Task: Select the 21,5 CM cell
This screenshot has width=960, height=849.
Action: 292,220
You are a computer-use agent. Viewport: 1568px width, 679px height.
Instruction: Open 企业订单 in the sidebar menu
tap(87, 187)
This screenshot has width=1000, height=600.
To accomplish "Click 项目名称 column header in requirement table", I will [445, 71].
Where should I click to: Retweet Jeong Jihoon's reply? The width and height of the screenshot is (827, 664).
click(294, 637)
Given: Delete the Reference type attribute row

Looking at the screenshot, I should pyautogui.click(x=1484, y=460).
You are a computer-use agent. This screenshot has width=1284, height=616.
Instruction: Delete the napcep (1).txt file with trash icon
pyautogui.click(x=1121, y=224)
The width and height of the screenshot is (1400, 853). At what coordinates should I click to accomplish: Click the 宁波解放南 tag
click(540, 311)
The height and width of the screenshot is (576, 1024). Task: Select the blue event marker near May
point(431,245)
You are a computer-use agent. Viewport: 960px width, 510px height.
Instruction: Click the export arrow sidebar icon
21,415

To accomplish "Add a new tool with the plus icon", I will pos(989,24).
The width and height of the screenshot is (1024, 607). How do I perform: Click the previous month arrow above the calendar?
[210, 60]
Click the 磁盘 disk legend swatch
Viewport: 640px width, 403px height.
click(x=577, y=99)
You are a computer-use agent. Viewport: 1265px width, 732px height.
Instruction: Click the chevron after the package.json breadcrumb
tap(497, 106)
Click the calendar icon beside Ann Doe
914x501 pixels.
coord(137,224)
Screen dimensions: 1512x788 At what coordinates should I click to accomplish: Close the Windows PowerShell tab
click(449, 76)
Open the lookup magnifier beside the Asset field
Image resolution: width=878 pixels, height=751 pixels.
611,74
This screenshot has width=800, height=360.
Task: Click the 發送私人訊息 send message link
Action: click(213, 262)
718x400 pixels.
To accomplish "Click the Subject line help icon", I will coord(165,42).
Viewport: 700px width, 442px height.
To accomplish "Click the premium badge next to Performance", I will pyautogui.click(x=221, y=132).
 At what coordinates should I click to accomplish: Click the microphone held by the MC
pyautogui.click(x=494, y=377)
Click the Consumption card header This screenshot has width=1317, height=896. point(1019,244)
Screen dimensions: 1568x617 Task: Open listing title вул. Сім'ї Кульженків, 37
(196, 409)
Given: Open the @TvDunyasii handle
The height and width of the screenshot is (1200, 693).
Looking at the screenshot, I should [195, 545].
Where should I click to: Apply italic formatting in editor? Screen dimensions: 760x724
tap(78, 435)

→ **ASSIGNMENT**
Return all of the data above, keeping every line exactly as it appears.

→ **RESULT**
Task: Select the 21,5 CM cell
This screenshot has width=960, height=849.
Action: 292,220
You are a computer-use agent. Viewport: 1568px width, 679px height.
Instruction: Open 企业订单 in the sidebar menu
tap(87, 187)
This screenshot has width=1000, height=600.
To accomplish "Click 项目名称 column header in requirement table", I will [445, 71].
Where should I click to: Retweet Jeong Jihoon's reply? The width and height of the screenshot is (827, 664).
click(294, 637)
Given: Delete the Reference type attribute row

Looking at the screenshot, I should pyautogui.click(x=1484, y=460).
You are a computer-use agent. This screenshot has width=1284, height=616.
Instruction: Delete the napcep (1).txt file with trash icon
pyautogui.click(x=1121, y=224)
The width and height of the screenshot is (1400, 853). At what coordinates should I click to accomplish: Click the 宁波解放南 tag
click(540, 311)
The height and width of the screenshot is (576, 1024). Task: Select the blue event marker near May
point(431,245)
You are a computer-use agent. Viewport: 960px width, 510px height.
Instruction: Click the export arrow sidebar icon
21,415

To accomplish "Add a new tool with the plus icon", I will pos(989,24).
The width and height of the screenshot is (1024, 607). How do I perform: Click the previous month arrow above the calendar?
[210, 60]
Click the 磁盘 disk legend swatch
Viewport: 640px width, 403px height.
click(x=577, y=99)
You are a computer-use agent. Viewport: 1265px width, 732px height.
Instruction: Click the chevron after the package.json breadcrumb
tap(497, 106)
Click the calendar icon beside Ann Doe
914x501 pixels.
coord(137,224)
Screen dimensions: 1512x788 At what coordinates should I click to accomplish: Close the Windows PowerShell tab
click(449, 76)
Open the lookup magnifier beside the Asset field
Image resolution: width=878 pixels, height=751 pixels.
611,74
This screenshot has width=800, height=360.
Task: Click the 發送私人訊息 send message link
Action: click(213, 262)
718x400 pixels.
To accomplish "Click the Subject line help icon", I will coord(165,42).
Viewport: 700px width, 442px height.
To accomplish "Click the premium badge next to Performance", I will pyautogui.click(x=221, y=132).
 At what coordinates should I click to accomplish: Click the microphone held by the MC
pyautogui.click(x=494, y=377)
Click the Consumption card header This screenshot has width=1317, height=896. point(1019,244)
Screen dimensions: 1568x617 Task: Open listing title вул. Сім'ї Кульженків, 37
(196, 409)
Given: Open the @TvDunyasii handle
The height and width of the screenshot is (1200, 693).
Looking at the screenshot, I should [195, 545].
Where should I click to: Apply italic formatting in editor? Screen dimensions: 760x724
tap(78, 435)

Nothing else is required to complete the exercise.